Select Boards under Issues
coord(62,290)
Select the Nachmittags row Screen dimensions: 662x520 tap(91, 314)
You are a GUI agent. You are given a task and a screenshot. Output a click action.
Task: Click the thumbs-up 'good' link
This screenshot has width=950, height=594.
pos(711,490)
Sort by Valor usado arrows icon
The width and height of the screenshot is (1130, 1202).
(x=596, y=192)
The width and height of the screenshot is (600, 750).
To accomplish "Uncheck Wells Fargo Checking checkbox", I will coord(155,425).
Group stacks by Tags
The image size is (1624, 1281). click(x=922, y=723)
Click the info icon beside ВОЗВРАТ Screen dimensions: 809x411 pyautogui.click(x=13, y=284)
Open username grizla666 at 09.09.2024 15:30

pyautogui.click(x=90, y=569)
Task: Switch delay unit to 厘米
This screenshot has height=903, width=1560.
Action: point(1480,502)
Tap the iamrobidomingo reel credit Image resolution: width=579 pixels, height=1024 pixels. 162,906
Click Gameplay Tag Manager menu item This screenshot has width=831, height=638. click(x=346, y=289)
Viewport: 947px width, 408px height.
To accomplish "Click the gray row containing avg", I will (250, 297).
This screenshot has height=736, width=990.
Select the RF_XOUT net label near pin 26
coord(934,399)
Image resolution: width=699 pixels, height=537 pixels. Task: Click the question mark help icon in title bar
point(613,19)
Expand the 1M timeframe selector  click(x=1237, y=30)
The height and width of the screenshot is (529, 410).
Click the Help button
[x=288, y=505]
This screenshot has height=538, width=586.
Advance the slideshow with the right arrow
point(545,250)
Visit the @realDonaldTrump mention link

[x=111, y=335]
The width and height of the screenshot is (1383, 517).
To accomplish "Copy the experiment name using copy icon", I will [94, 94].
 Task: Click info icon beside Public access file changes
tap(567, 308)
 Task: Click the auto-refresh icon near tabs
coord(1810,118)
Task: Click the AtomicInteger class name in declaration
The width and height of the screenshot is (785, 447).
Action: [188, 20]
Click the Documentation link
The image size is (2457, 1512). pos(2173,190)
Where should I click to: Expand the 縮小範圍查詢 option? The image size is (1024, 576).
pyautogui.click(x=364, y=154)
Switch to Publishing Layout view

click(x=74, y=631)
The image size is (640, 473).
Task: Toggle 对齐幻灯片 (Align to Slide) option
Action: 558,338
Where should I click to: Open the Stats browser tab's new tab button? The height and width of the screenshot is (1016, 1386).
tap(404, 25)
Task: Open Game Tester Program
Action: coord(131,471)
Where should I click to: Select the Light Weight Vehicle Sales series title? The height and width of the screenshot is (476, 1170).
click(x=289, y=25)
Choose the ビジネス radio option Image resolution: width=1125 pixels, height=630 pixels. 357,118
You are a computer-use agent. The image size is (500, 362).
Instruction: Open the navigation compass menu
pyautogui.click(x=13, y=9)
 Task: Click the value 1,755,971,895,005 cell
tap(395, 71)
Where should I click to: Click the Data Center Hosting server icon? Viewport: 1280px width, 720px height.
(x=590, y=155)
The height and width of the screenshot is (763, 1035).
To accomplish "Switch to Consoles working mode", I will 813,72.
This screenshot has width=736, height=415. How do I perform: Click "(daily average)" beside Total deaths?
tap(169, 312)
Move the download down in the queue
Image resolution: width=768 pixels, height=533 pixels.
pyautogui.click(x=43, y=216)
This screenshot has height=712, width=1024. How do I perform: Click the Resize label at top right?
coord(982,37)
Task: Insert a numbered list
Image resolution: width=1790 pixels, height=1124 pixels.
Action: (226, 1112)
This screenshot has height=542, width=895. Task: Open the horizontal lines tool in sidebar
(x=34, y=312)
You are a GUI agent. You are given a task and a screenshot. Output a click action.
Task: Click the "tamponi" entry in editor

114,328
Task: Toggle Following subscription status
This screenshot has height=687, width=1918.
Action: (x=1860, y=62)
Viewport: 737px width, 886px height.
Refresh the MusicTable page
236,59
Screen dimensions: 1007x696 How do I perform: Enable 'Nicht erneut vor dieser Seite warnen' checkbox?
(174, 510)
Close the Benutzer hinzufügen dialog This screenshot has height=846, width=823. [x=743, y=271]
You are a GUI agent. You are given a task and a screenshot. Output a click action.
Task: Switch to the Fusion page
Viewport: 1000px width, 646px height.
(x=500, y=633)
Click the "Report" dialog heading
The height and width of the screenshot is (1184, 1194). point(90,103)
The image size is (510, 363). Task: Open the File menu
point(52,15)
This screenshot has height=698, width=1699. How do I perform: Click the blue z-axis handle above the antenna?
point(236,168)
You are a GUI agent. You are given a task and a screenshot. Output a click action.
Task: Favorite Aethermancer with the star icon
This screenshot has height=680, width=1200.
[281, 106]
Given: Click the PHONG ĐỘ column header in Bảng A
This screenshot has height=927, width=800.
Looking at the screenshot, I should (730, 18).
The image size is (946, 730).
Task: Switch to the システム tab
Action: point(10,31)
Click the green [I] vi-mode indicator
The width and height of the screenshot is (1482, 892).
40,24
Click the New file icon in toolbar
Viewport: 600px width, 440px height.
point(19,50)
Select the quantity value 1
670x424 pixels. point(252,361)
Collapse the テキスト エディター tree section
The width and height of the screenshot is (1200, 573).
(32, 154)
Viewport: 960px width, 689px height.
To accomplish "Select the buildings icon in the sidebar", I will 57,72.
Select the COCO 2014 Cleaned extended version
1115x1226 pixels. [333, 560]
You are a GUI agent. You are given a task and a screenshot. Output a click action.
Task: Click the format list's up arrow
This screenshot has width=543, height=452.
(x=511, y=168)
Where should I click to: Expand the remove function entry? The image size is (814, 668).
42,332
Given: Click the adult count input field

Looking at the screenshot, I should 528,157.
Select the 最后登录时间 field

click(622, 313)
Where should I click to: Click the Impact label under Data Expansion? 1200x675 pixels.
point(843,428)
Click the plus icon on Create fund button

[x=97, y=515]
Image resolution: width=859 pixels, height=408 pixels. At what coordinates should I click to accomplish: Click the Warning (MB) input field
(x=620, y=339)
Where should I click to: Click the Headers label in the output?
▬▬▬▬▬▬
== About this exercise ==
Could you set down each entry above word for word?

== Solution to the problem ==
Select Boards under Issues
coord(62,290)
Select the Nachmittags row Screen dimensions: 662x520 tap(91, 314)
You are a GUI agent. You are given a task and a screenshot. Output a click action.
Task: Click the thumbs-up 'good' link
This screenshot has width=950, height=594.
pos(711,490)
Sort by Valor usado arrows icon
The width and height of the screenshot is (1130, 1202).
(x=596, y=192)
The width and height of the screenshot is (600, 750).
To accomplish "Uncheck Wells Fargo Checking checkbox", I will coord(155,425).
Group stacks by Tags
The image size is (1624, 1281). click(x=922, y=723)
Click the info icon beside ВОЗВРАТ Screen dimensions: 809x411 pyautogui.click(x=13, y=284)
Open username grizla666 at 09.09.2024 15:30

pyautogui.click(x=90, y=569)
Task: Switch delay unit to 厘米
This screenshot has height=903, width=1560.
Action: point(1480,502)
Tap the iamrobidomingo reel credit Image resolution: width=579 pixels, height=1024 pixels. 162,906
Click Gameplay Tag Manager menu item This screenshot has width=831, height=638. click(x=346, y=289)
Viewport: 947px width, 408px height.
To accomplish "Click the gray row containing avg", I will (250, 297).
This screenshot has height=736, width=990.
Select the RF_XOUT net label near pin 26
coord(934,399)
Image resolution: width=699 pixels, height=537 pixels. Task: Click the question mark help icon in title bar
point(613,19)
Expand the 1M timeframe selector  click(x=1237, y=30)
The height and width of the screenshot is (529, 410).
Click the Help button
[x=288, y=505]
This screenshot has height=538, width=586.
Advance the slideshow with the right arrow
point(545,250)
Visit the @realDonaldTrump mention link

[x=111, y=335]
The width and height of the screenshot is (1383, 517).
To accomplish "Copy the experiment name using copy icon", I will [94, 94].
 Task: Click info icon beside Public access file changes
tap(567, 308)
 Task: Click the auto-refresh icon near tabs
coord(1810,118)
Task: Click the AtomicInteger class name in declaration
The width and height of the screenshot is (785, 447).
Action: [188, 20]
Click the Documentation link
The image size is (2457, 1512). pos(2173,190)
Where should I click to: Expand the 縮小範圍查詢 option? The image size is (1024, 576).
pyautogui.click(x=364, y=154)
Switch to Publishing Layout view

click(x=74, y=631)
The image size is (640, 473).
Task: Toggle 对齐幻灯片 (Align to Slide) option
Action: 558,338
Where should I click to: Open the Stats browser tab's new tab button? The height and width of the screenshot is (1016, 1386).
tap(404, 25)
Task: Open Game Tester Program
Action: coord(131,471)
Where should I click to: Select the Light Weight Vehicle Sales series title? The height and width of the screenshot is (476, 1170).
click(x=289, y=25)
Choose the ビジネス radio option Image resolution: width=1125 pixels, height=630 pixels. 357,118
You are a computer-use agent. The image size is (500, 362).
Instruction: Open the navigation compass menu
pyautogui.click(x=13, y=9)
 Task: Click the value 1,755,971,895,005 cell
tap(395, 71)
Where should I click to: Click the Data Center Hosting server icon? Viewport: 1280px width, 720px height.
(x=590, y=155)
The height and width of the screenshot is (763, 1035).
To accomplish "Switch to Consoles working mode", I will 813,72.
This screenshot has width=736, height=415. How do I perform: Click "(daily average)" beside Total deaths?
tap(169, 312)
Move the download down in the queue
Image resolution: width=768 pixels, height=533 pixels.
pyautogui.click(x=43, y=216)
This screenshot has height=712, width=1024. How do I perform: Click the Resize label at top right?
coord(982,37)
Task: Insert a numbered list
Image resolution: width=1790 pixels, height=1124 pixels.
Action: (226, 1112)
This screenshot has height=542, width=895. Task: Open the horizontal lines tool in sidebar
(x=34, y=312)
You are a GUI agent. You are given a task and a screenshot. Output a click action.
Task: Click the "tamponi" entry in editor

114,328
Task: Toggle Following subscription status
This screenshot has height=687, width=1918.
Action: (x=1860, y=62)
Viewport: 737px width, 886px height.
Refresh the MusicTable page
236,59
Screen dimensions: 1007x696 How do I perform: Enable 'Nicht erneut vor dieser Seite warnen' checkbox?
(174, 510)
Close the Benutzer hinzufügen dialog This screenshot has height=846, width=823. [x=743, y=271]
You are a GUI agent. You are given a task and a screenshot. Output a click action.
Task: Switch to the Fusion page
Viewport: 1000px width, 646px height.
(x=500, y=633)
Click the "Report" dialog heading
The height and width of the screenshot is (1184, 1194). point(90,103)
The image size is (510, 363). Task: Open the File menu
point(52,15)
This screenshot has height=698, width=1699. How do I perform: Click the blue z-axis handle above the antenna?
point(236,168)
You are a GUI agent. You are given a task and a screenshot. Output a click action.
Task: Favorite Aethermancer with the star icon
This screenshot has height=680, width=1200.
[281, 106]
Given: Click the PHONG ĐỘ column header in Bảng A
This screenshot has height=927, width=800.
Looking at the screenshot, I should (730, 18).
The image size is (946, 730).
Task: Switch to the システム tab
Action: point(10,31)
Click the green [I] vi-mode indicator
The width and height of the screenshot is (1482, 892).
40,24
Click the New file icon in toolbar
Viewport: 600px width, 440px height.
point(19,50)
Select the quantity value 1
670x424 pixels. point(252,361)
Collapse the テキスト エディター tree section
The width and height of the screenshot is (1200, 573).
(32, 154)
Viewport: 960px width, 689px height.
To accomplish "Select the buildings icon in the sidebar", I will 57,72.
Select the COCO 2014 Cleaned extended version
1115x1226 pixels. [333, 560]
You are a GUI agent. You are given a task and a screenshot. Output a click action.
Task: Click the format list's up arrow
This screenshot has width=543, height=452.
(x=511, y=168)
Where should I click to: Expand the remove function entry? The image size is (814, 668).
42,332
Given: Click the adult count input field

Looking at the screenshot, I should 528,157.
Select the 最后登录时间 field

click(622, 313)
Where should I click to: Click the Impact label under Data Expansion? 1200x675 pixels.
point(843,428)
Click the plus icon on Create fund button

[x=97, y=515]
Image resolution: width=859 pixels, height=408 pixels. At what coordinates should I click to accomplish: Click the Warning (MB) input field
(x=620, y=339)
Where should I click to: Click the Headers label in the output?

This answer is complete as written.